The Pre Rubber Era of Balloons
Long before there was something so stretchy as rubber, balloons were a fact. In the pre-rubber era, balloons came from animal bladders. A pig’s bladder was inflated by Galileo in an experiment to measure the weight of air. Inflated animal bladders were used in play by Indian and Eskimo children. Most of the bladders were from sea animals.

Balloons in Dancing
Balloon developments have included designing and making special balloons for special uses by particular individuals. One was for dancers. A small foot pump was used to inflate the balloon at a critical moment in the dance.

Sally Rand danced at the Italian Village of the 1933-34 Chicago World’s Fair. The balloons she used were transparent. They inflated to five feet in diameter. A problem developed. The balloons burst at an embarrassing moment. A representative of the manufacturing company went to Chicago to see if he could find the trouble’s cause. He found it. It was a certain audience member who shot paper clips with a rubber band slingshot.

The trouble was cured by lowering a barrier between the audience and the dancer. It was a curtain of silk that stopped paper clips and other missiles but did not stop the view.
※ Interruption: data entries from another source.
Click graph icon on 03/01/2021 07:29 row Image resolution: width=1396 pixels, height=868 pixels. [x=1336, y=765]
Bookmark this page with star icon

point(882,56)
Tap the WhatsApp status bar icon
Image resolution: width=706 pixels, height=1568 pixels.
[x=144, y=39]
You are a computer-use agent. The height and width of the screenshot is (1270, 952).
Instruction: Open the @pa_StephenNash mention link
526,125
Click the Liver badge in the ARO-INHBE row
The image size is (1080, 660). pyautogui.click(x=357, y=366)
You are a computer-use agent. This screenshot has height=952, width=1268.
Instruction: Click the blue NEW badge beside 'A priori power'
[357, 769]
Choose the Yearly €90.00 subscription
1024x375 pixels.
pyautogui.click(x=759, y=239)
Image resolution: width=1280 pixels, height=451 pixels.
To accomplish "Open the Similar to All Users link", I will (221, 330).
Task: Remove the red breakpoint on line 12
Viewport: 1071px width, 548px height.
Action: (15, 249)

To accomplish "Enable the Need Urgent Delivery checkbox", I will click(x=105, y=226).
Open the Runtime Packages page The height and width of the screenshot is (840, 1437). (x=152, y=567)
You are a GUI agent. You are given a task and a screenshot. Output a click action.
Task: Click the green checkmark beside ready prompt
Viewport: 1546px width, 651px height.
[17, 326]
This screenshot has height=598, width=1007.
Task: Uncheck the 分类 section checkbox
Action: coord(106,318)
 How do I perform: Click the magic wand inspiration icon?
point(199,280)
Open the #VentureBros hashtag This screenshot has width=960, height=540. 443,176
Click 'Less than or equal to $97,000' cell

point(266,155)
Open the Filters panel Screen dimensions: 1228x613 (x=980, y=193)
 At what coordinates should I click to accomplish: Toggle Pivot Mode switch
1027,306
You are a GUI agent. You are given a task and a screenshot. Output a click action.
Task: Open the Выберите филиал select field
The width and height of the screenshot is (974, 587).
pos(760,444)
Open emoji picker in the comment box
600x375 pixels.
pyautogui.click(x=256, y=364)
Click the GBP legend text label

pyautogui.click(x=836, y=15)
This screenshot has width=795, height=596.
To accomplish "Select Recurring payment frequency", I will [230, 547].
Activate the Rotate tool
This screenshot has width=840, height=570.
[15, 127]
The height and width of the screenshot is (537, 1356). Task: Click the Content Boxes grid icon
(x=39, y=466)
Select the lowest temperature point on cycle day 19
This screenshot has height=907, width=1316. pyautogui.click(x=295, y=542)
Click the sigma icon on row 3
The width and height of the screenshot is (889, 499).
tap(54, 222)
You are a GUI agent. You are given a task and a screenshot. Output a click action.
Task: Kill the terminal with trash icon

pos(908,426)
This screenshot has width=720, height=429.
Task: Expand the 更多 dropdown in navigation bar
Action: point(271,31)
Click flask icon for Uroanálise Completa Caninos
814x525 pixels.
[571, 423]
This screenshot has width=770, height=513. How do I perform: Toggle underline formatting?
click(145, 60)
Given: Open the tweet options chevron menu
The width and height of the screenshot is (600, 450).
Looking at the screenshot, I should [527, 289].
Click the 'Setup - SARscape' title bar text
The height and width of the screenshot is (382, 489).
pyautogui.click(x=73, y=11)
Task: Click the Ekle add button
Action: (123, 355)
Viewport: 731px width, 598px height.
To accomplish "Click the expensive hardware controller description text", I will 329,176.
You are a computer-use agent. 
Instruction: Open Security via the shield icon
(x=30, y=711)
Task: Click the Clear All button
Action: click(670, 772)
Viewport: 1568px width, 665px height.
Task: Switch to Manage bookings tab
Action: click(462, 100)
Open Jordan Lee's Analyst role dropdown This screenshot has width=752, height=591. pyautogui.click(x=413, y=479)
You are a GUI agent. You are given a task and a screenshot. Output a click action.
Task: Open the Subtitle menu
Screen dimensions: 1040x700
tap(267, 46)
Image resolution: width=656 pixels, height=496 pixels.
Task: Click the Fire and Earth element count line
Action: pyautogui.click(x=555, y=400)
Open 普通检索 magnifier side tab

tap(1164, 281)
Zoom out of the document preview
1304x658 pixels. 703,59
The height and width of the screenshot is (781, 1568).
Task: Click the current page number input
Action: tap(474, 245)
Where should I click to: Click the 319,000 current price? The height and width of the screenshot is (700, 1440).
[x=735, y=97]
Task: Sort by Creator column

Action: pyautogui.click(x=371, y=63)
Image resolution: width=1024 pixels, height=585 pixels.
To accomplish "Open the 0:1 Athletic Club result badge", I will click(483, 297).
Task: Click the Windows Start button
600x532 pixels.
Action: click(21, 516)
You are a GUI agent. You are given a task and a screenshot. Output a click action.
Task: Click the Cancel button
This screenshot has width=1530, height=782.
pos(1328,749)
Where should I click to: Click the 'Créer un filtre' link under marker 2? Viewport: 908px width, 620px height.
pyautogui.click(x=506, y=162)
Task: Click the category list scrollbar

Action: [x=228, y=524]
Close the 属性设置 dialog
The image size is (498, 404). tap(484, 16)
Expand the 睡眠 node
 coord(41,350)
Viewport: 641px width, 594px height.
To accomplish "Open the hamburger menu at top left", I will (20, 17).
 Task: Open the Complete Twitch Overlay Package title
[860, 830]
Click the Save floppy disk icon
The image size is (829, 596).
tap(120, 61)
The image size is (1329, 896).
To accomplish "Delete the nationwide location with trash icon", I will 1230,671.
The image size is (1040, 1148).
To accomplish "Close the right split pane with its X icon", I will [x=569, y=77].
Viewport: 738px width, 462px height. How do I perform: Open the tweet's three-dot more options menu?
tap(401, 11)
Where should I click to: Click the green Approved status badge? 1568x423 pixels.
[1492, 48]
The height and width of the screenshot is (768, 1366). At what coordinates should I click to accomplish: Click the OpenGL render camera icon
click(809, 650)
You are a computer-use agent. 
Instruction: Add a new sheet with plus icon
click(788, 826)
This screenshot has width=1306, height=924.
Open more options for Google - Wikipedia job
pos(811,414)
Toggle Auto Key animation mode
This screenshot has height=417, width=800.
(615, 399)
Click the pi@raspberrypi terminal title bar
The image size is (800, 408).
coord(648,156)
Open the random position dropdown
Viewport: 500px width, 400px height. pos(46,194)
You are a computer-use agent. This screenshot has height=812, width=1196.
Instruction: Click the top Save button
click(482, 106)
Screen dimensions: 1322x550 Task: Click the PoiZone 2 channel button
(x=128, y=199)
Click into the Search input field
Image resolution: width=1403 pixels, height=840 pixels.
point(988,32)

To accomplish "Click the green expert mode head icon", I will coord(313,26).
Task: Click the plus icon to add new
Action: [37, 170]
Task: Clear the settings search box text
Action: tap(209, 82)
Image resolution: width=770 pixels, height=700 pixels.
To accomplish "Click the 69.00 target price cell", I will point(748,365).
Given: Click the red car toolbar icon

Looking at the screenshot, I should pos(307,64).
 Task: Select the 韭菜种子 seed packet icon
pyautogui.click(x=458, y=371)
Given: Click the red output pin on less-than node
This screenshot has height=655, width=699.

Twister Balloons – late 1950’s
In the late 1950’s, several companies began marketing the skinny-twister balloons which are used by most rubber-sculptors today. The quality was much improved, the colours were bright, and almost anyone could inflate them. Best of all they were inexpensive when compared to the regular-sized airship balloons. They made an excellent give-away. It was inevitable that the art of balloon sculpturing be revived. The new balloons were more than twenty times the diameter, in length. This enabled the sculptor to make many twists in one balloon. The inventor of the one balloon animal is unknown, but his origination opened the door to a new art.

Latex Balloons
Latex balloons are made with 100% natural rubber enabling the balloons to biodegrade completely. The degradation process begins immediately the balloons are inflated and this is accelerated once the balloons are exposed to light. The first signs of the process are visible after one hour when the balloon takes on an opaque or milky look, known as oxidation. The length of the degradation process depends on the exposure to UV light, but according to scientific research the length of this process is approximate the same as a leaf from an oak tree under similar environmental conditions.

Rubber Balloons
The first rubber balloons were made by Professor Michael Faraday in 1824 for use in his experiments with hydrogen at the Royal Institution in London. The caoutchouc is exceedingly elastic’, he wrote in the Quarterly Journal of Science the same year. Bags made of it…have been expanded by having air forced into them, until the caoutchouc was quite transparent, and when expanded by hydrogen they were so light as to form balloons with considerable ascending power….’ Faraday made his balloons by cutting round two sheets of rubber laid together and pressing the edges together

The tacky rubber welded automatically, and the inside of the balloon was rubbed with flour to prevent the opposing surfaces joining together.

Toy Balloons
Toy balloons were introduced by pioneer rubber manufacturer Thomas Hancock in 1825 in the form of a do-it-yourself kit consisting of a bottle of rubber solution and a condensing syringe. A toy balloon – a very old plaything – children floated them around on strings for over a hundred years. A few decades ago when long balloons appeared. These were soon turned by magicians into huge animals, but when the pencil balloons appeared, animal making came into its own.

Foil Balloons
The concept and technology for the metalisation of plastic sheeting that has given us foil balloons comes directly out of the NASA Space Mission. The balloon industry uses the name as foil balloons, because they are made of nylon sheet, coated on one side with polyethylene and metallised on the other.

Hydrogen Balloons
Hydrogen and helium have long been part of people’s fascination with the balloon world. The gases cause balloons to rise. Hydrogen and balloons were first brought together by Faraday. Hydrogen brings a lot of play and joy to the balloon world, but it brings an equal or greater amount of danger. It easily explodes and catches fire. Hydrogen-filled balloons can float to a site of combustible material, explode, and start a fire.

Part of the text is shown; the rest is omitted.